**DESCRIPTION OF THE TASK**
Set down word for word the passage from the post below on storing strings in C, starting at "char str[10][50]; //two" and ending at "for(i=0;i<10;i++)".

**DOCUMENT**
* Begin *

문제

I'm am trying to write a program that reads in a series of strings from a text file and stores these in an array of strings, dynamically allocating memory for each element. My plan was to store each string in an array using a pointer and then grow the array size as more were read in. I am having trouble to understand why my test code below is not working. Is this a workable idea?

char *aPtr;
aPtr =(char*)malloc(sizeof(char));

aPtr[0]="This is a test";


printf("%s",aPtr[0]);
도움이 되었습니까?

해결책

In C a string is a char*. A dynamic array of type T is represented as a pointer to T, so for char* that would be char**, not simply a char* the way you declared it.

The compiler, no doubt, has issued some warnings about it. Pay attention to these warnings, very often they help you understand what to do.

Here is how you can start your testing:

char **aPtr;
int len = 1; // Start with 1 string
aPtr = malloc(sizeof(char*) * len); // Do not cast malloc in C
aPtr[0] = "This is a test";
printf("%s",aPtr[0]); // This should work now.

다른 팁

char *str; //single pointer   

With this you can store one string.


To store array of strings you Need two dimensional character array

or else array of character pointers or else double pointer


char str[10][50]; //two dimensional character array

If you declare like this you need not allocate memory as this is static declaration


char *str[10];  //array of pointers 

Here you need to allocate memory for each pointer

loop through array to allocate memory for each pointer

for(i=0;i<10;i++)

* End *

**DATA SEGMENT**
* Begin *

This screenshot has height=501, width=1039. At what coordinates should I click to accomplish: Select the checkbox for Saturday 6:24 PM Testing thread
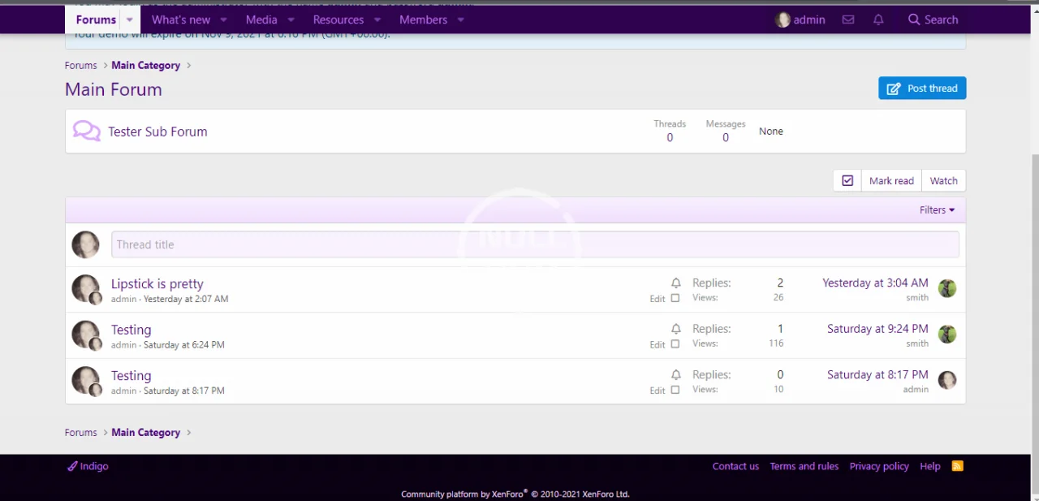(675, 344)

* End *

**EXERCISE RESPONSE**
char str[10][50]; //two dimensional character array

If you declare like this you need not allocate memory as this is static declaration


char *str[10];  //array of pointers 

Here you need to allocate memory for each pointer

loop through array to allocate memory for each pointer

for(i=0;i<10;i++)